As at the Latest Practicable Date, the bank loans secured by the Mortgage have been fully repaid and the Mortgage is expected to be released by the end of November 2020 pending the completion of relevant registration and filing procedures.
– 9 –
LETTER FROM THE BOARD
Conditions Precedent and Termination
Shareholders’ Approval and Termination
Qingdao TSC Jindi shall furnish Qingdao Chuang’an with a copy of the poll results announcement of the Company in respect of the approval by the shareholders of the Land Disposal B at the EGM within 50 business days from the date Qingdao TSC Jindi having received the First Deposit B (the “ Long Stop Date B ”), failing which Qingdao Chuang’an may elect to terminate the Land Disposal Agreement B, effective upon the notice of termination having delivered to each of the other parties to the Land Disposal Agreement B.
Within five (5) business days from the earlier of (i) the Long Stop Date B or (ii) the date on which Qingdao TSC Jindi expressly indicates that the Land Disposal B has not been approved by the shareholders at the EGM, Qingdao TSC Jindi shall return the paid First Deposit B plus a 15% interest per annum thereon, prorated by reference to the actual number of days during which the First Deposit B is held by Qingdao TSC Jindi.
Qingdao Chuang’an shall, within five (5) business days from the receipt of the First Deposit B and interests refunded by Qingdao TSC Jindi, complete the release of the charge over the Charged Land.
Due Diligence
Upon the transfer of Land Property B from Qingdao TSC Offshore to Qingdao TSC Jindi, Qingdao Chuang’an shall commence legal due diligence on Qingdao TSC Jindi and Land Property B (the “ DD on Land Property B ”), which shall be completed within 10 business days upon receiving all due diligence documents set out in the Land Disposal Agreement B (unless otherwise agreed to be extended by the parties). If Qingdao Chuang’an does not inform Qingdao TSC Jindi in writing of the results of the DD on Land Property B within 12 business days from receiving all due diligence documents, it shall be deemed that Qingdao Chuang’an has completed the DD on Land Property B, and has agreed to acquire Land Property B on an “as is” basis and confirm the continuous performance of the Land Disposal Agreement B.

Requirements:
1. In the land disposal letter, what yearly interest rate must Qingdao TSC Jindi add when it returns the First Deposit B?
2. List every time limit in the land disposal letter that is counted in business days, with what each one applies to.
3. Continue the land disposal letter from the point where it stops.
You won't need the rows that follow the land disposal letter.

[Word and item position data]
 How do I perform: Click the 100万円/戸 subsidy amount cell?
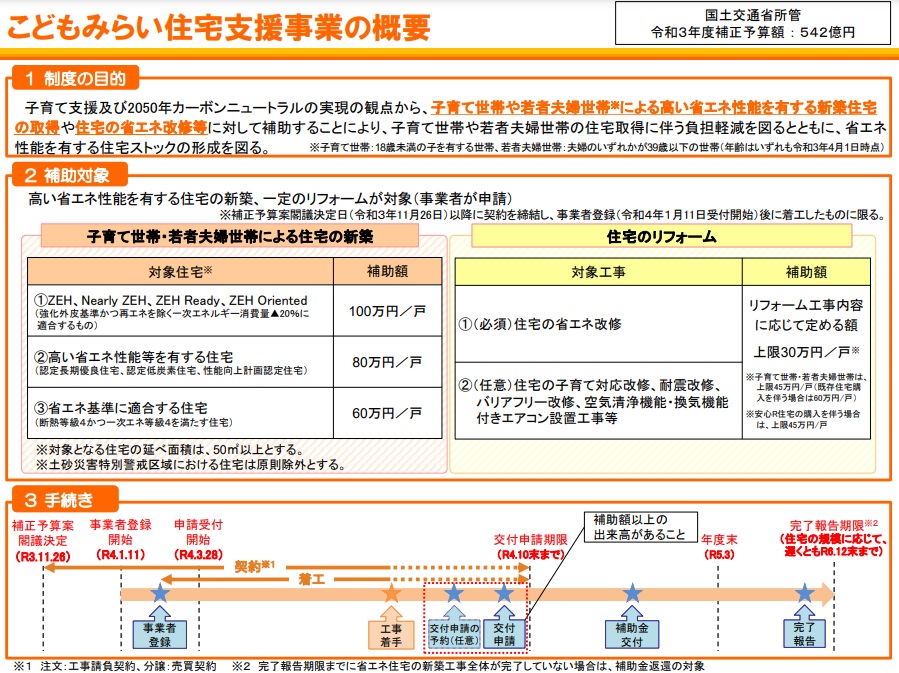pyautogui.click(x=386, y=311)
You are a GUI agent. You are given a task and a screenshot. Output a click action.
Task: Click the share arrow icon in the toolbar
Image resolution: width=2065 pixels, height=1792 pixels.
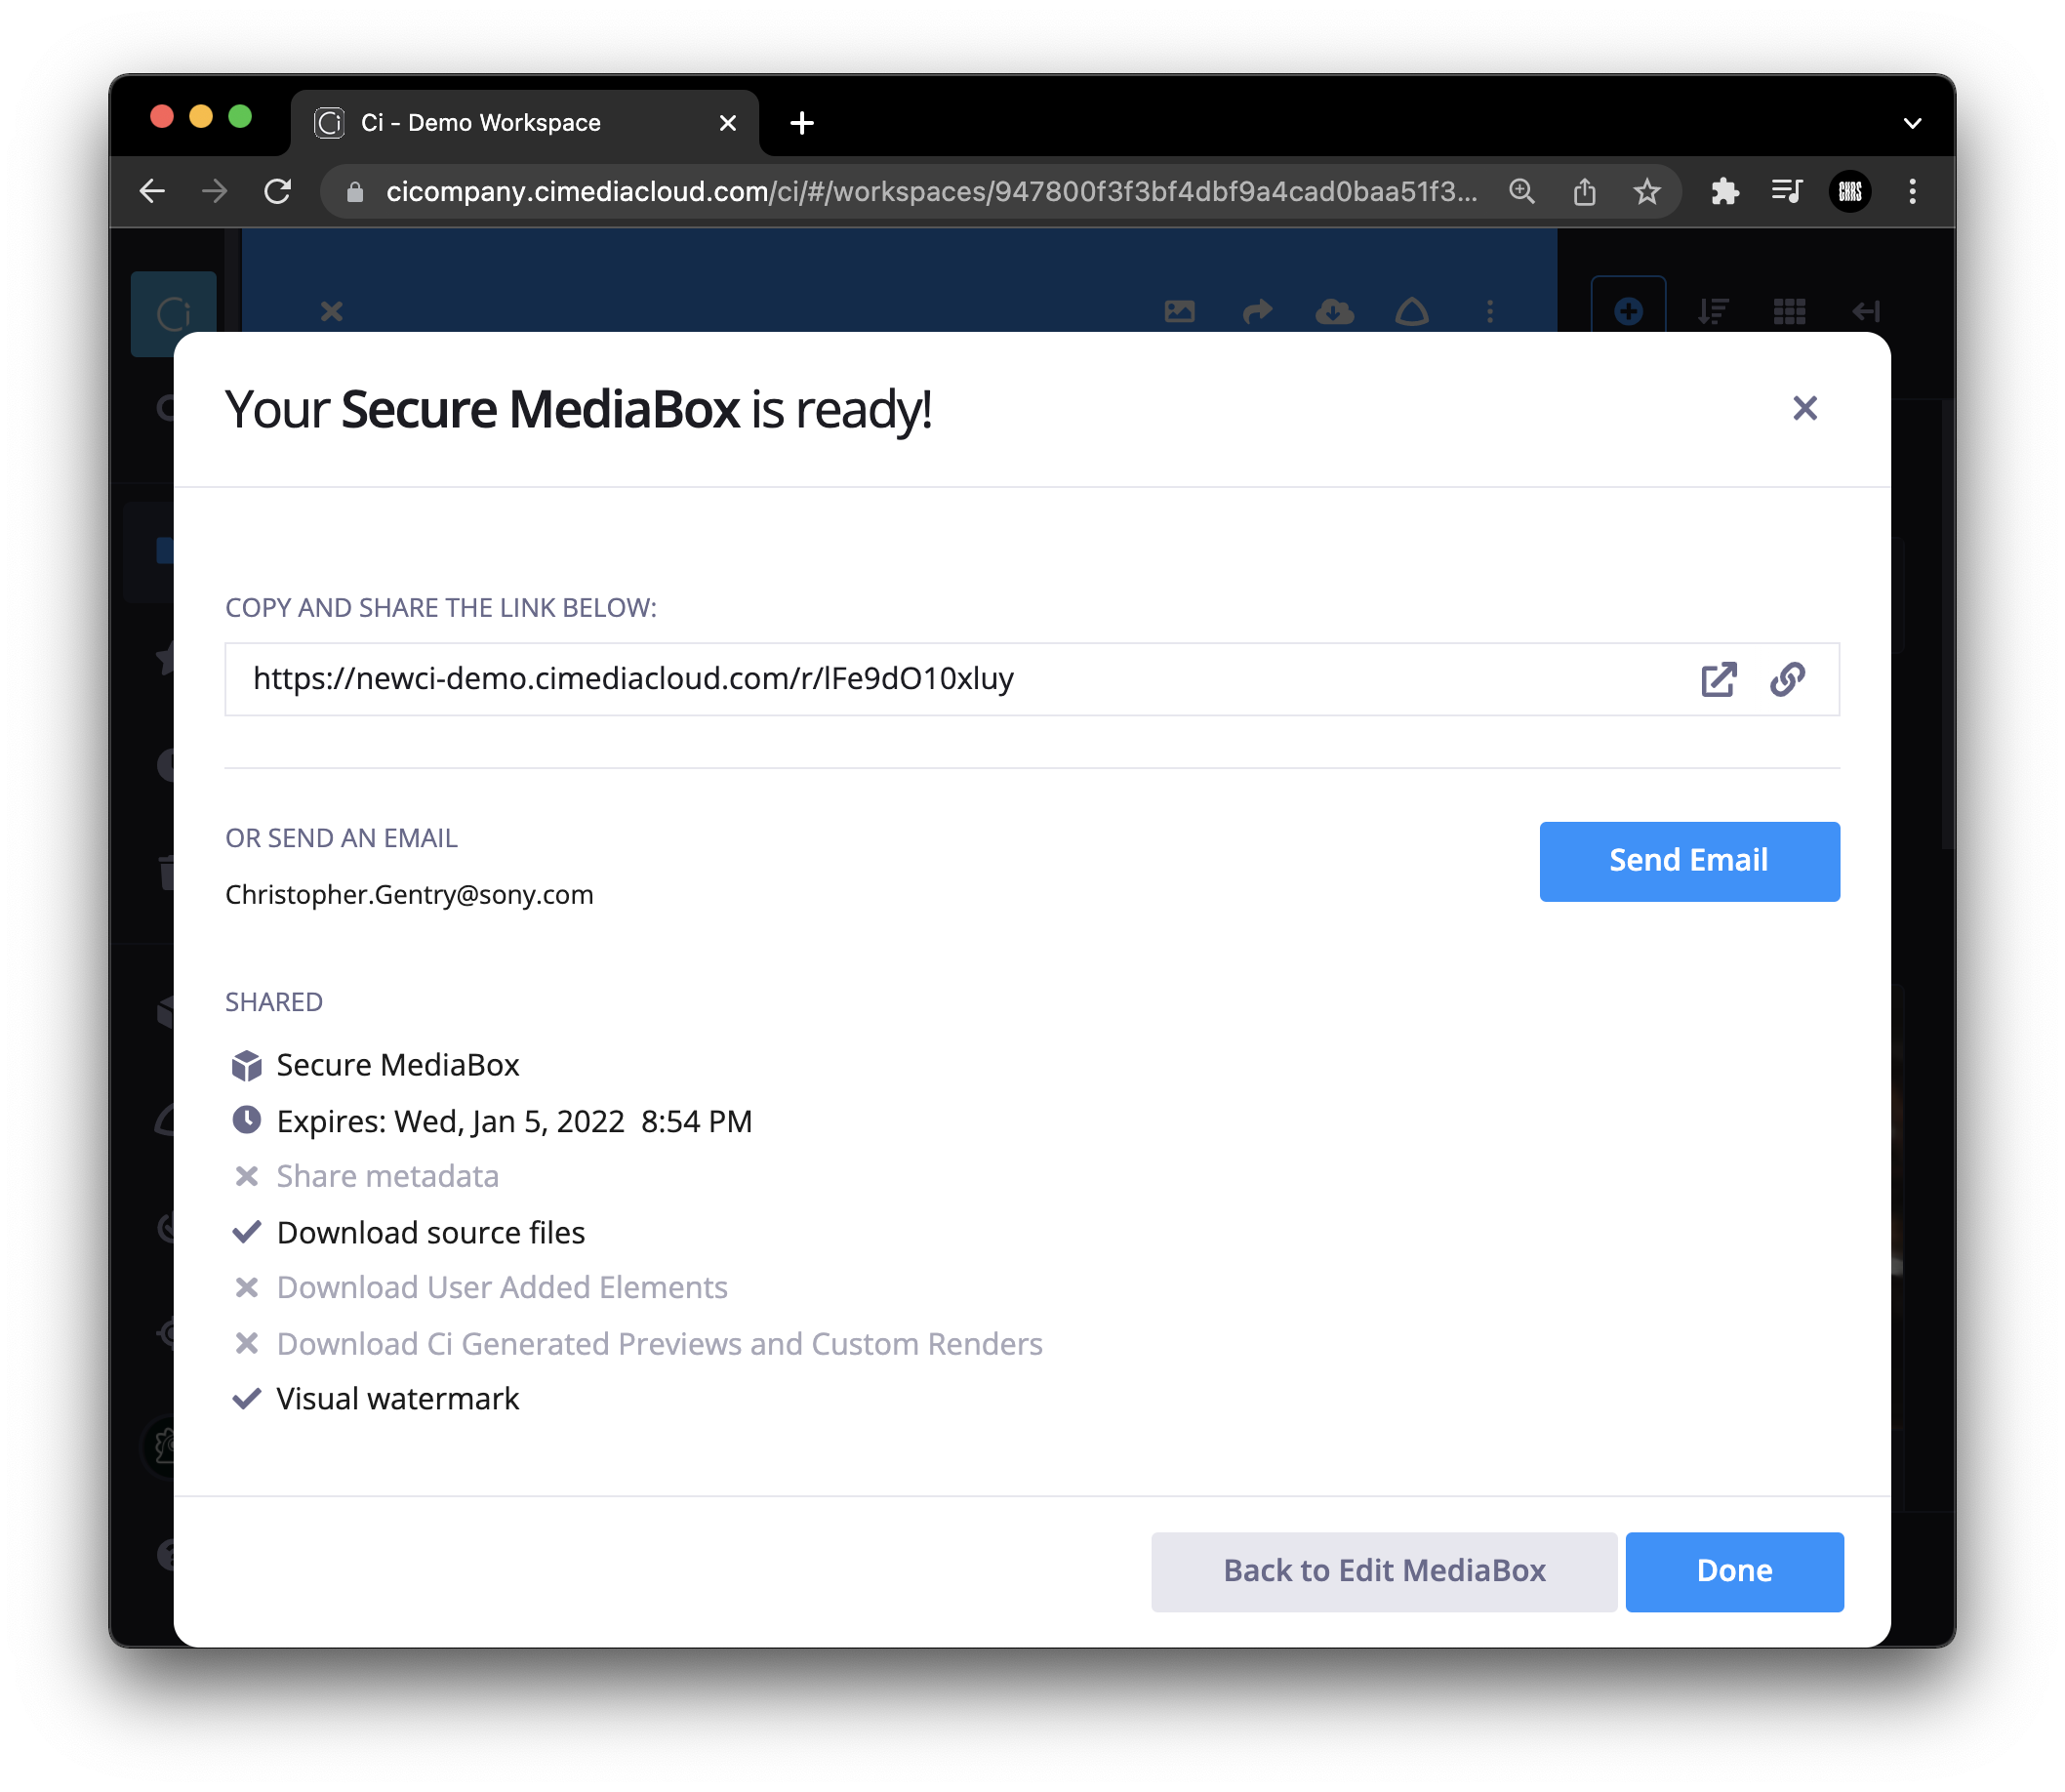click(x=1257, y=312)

Per-task answers:
1. 15% per annum, prorated by the actual number of days Qingdao TSC Jindi held the deposit.

2.
- 50 business days from receipt of the First Deposit B: Qingdao TSC Jindi must provide the poll results announcement on shareholder approval (the Long Stop Date B).
- Five business days from the earlier of the Long Stop Date B or a statement that approval failed: Qingdao TSC Jindi must return the First Deposit B plus interest.
- Five business days from receiving the refunded deposit and interest: Qingdao Chuang'an must release the charge over the Charged Land.
- 10 business days from receiving all due diligence documents: Qingdao Chuang'an must complete the DD on Land Property B, unless the parties agree to extend it.
- 12 business days from receiving all due diligence documents: if Qingdao Chuang'an gives no written results by then, it is deemed to have completed the DD on Land Property B.

3.
If Qingdao Chuang’an discovers the existence of any material encumbrance (including but not limited to securities, seizure, third party rights etc.) so that Land Property B is unable to be transferred to Qingdao Chuang’an, it may elect to terminate the Land Disposal Agreement B (effective upon the termination notice having delivered to the other parties to the Land Disposal Agreement B). Qingdao TSC Jindi shall within five (5) business days from receiving such termination notice refund in full the First Deposit B plus a 15% interest per annum thereon, prorated by reference to the actual number of days during which the First Deposit B is held by Qingdao TSC Jindi.
Qingdao Chuang’an shall, within five (5) business days from the receipt of the First Deposit B and interests refunded by Qingdao TSC Jindi, complete the release of the charge over the Charged Land.
FINANCIAL EFFECTS
The unaudited net book value of the Land Properties as at 30 June 2020 amounted to approximately RMB159 million.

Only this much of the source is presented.